Bus arrival time prediction is an important part of urban bus operation, which
maintains the stability and punctuality of the bus system. Providing accurate
public transport travel service information can attract more public transport
travelers, thereby improving the public transport share. By knowing the arrival
time of the bus in advance, travelers can arrange their travel time more
effectively and reduce their waiting time at bus stops. In addition, accurate
bus arrival time also contributes to the design, development and management of
the bus system, promoting better resource scheduling and lower operating costs.

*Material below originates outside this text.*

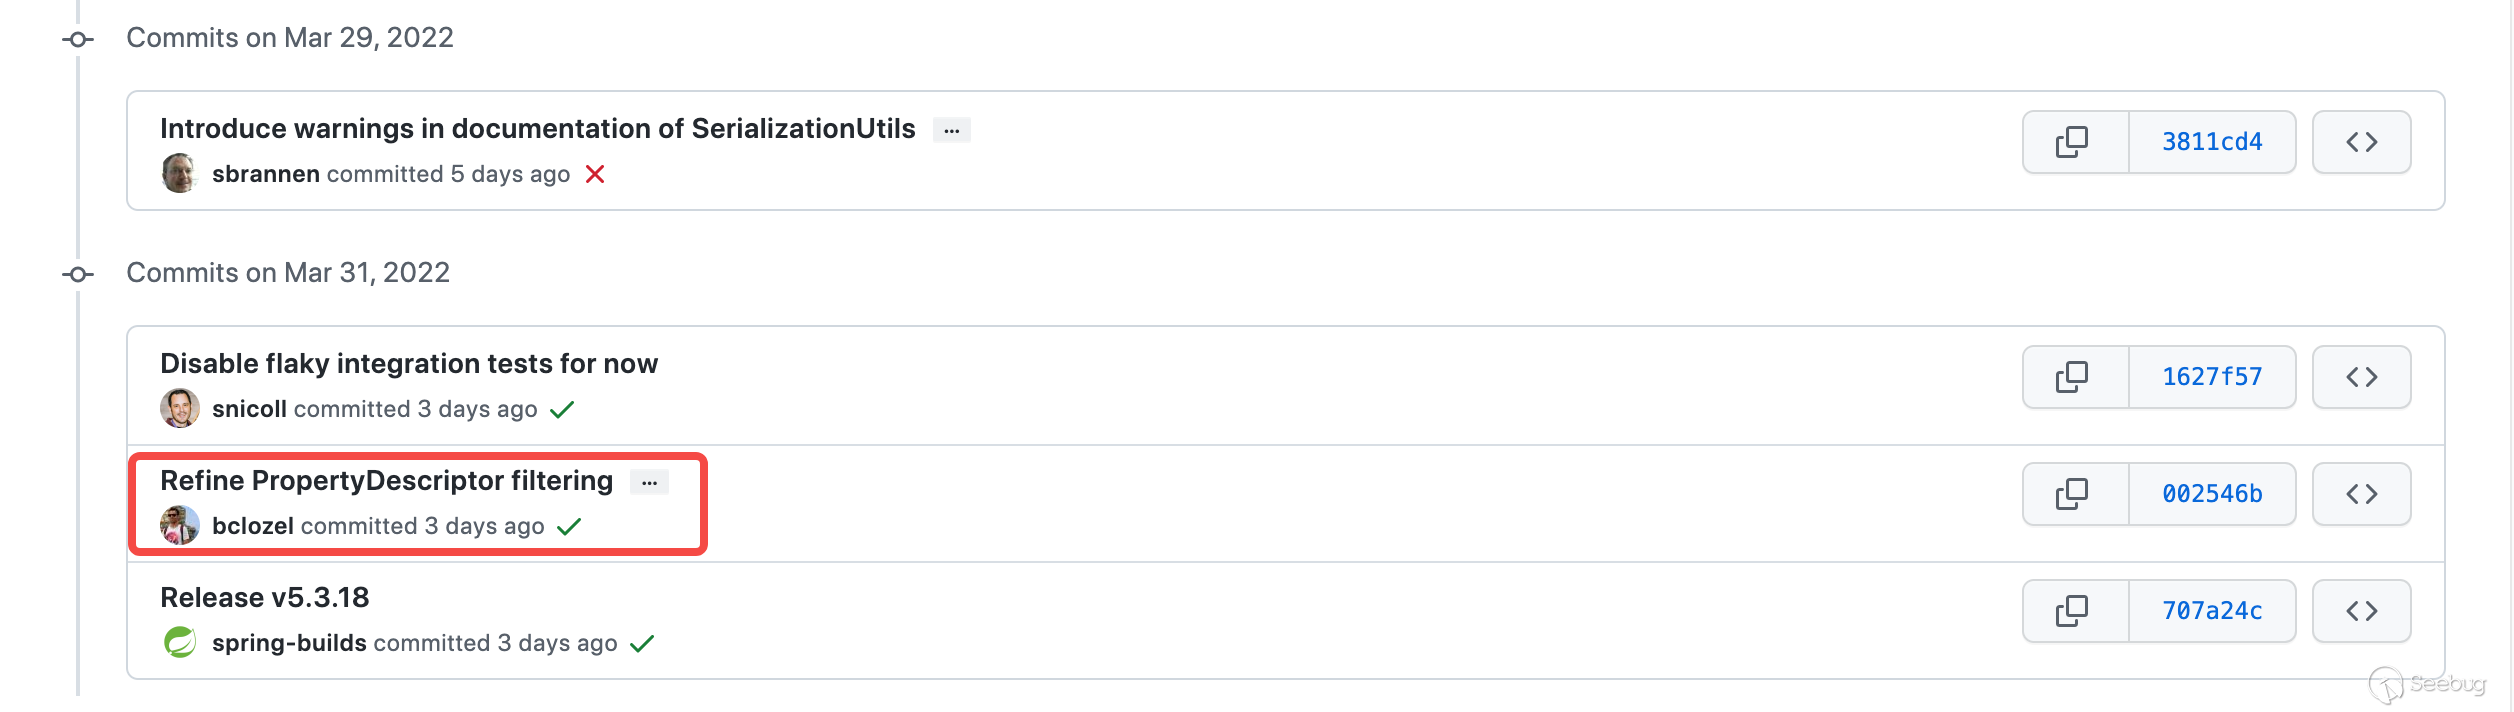Browse repository at commit 707a24c

[x=2361, y=611]
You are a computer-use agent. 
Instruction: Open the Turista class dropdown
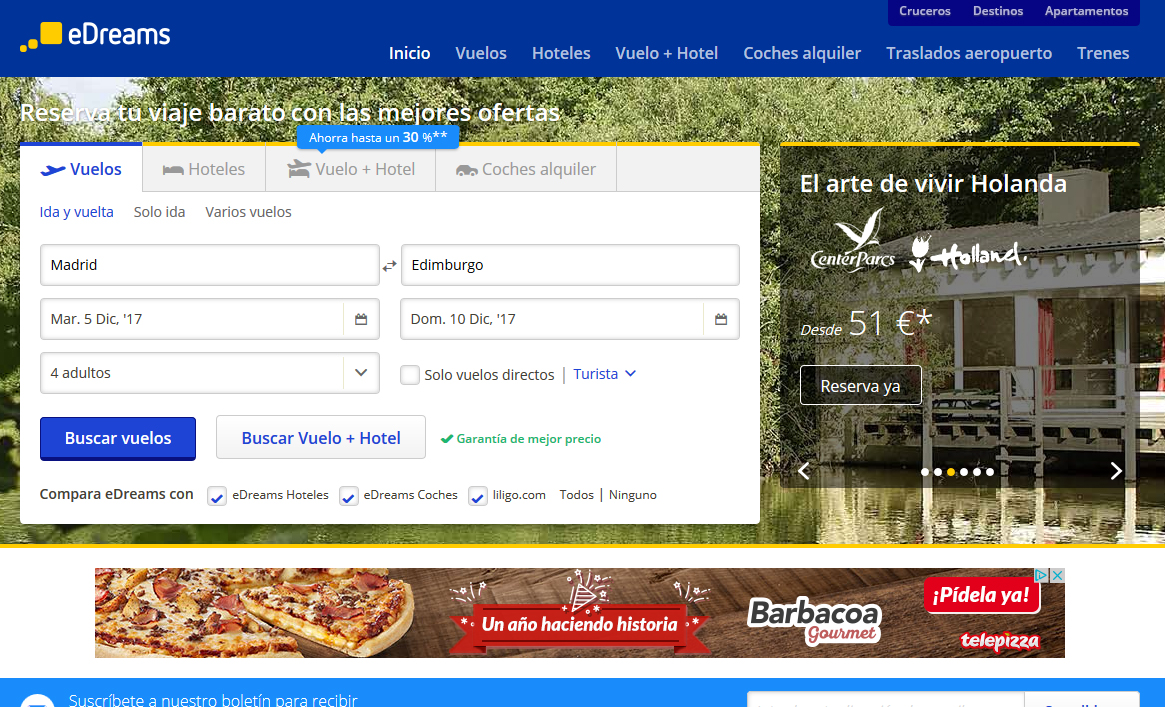pyautogui.click(x=605, y=374)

However, the prediction based on historical data cannot cope with the complex
changes of real-time traffic conditions and meet the requirements of public
transportation information system. Therefore, current research is increasingly
focused on improving the accuracy of real-time prediction, while prediction
models are exploring and adjusting to adapt to complex traffic conditions and
real-time changes. In this paper, an innovative prediction method is proposed,
which integrate Complete Ensemble Empirical Mode Decomposition with Adaptive
Noise (CEEMDAN), Temporal Convolutional Network (TCN), and Long Short-Term
Memory (LSTM). This hybrid methodology can be used as a real-time tool to
provide effective short-term bus arrival time prediction without the need of
additional variable input. Finally, a case study was carried out based on the
actual data of Xuzhou Route 1 bus, so the proposed method can be empirically
evaluated and compared with other methods. As a result, the proposed model
offers higher prediction accuracy in bus arrival time prediction, demonstrating
superior performance compared to traditional prediction methods.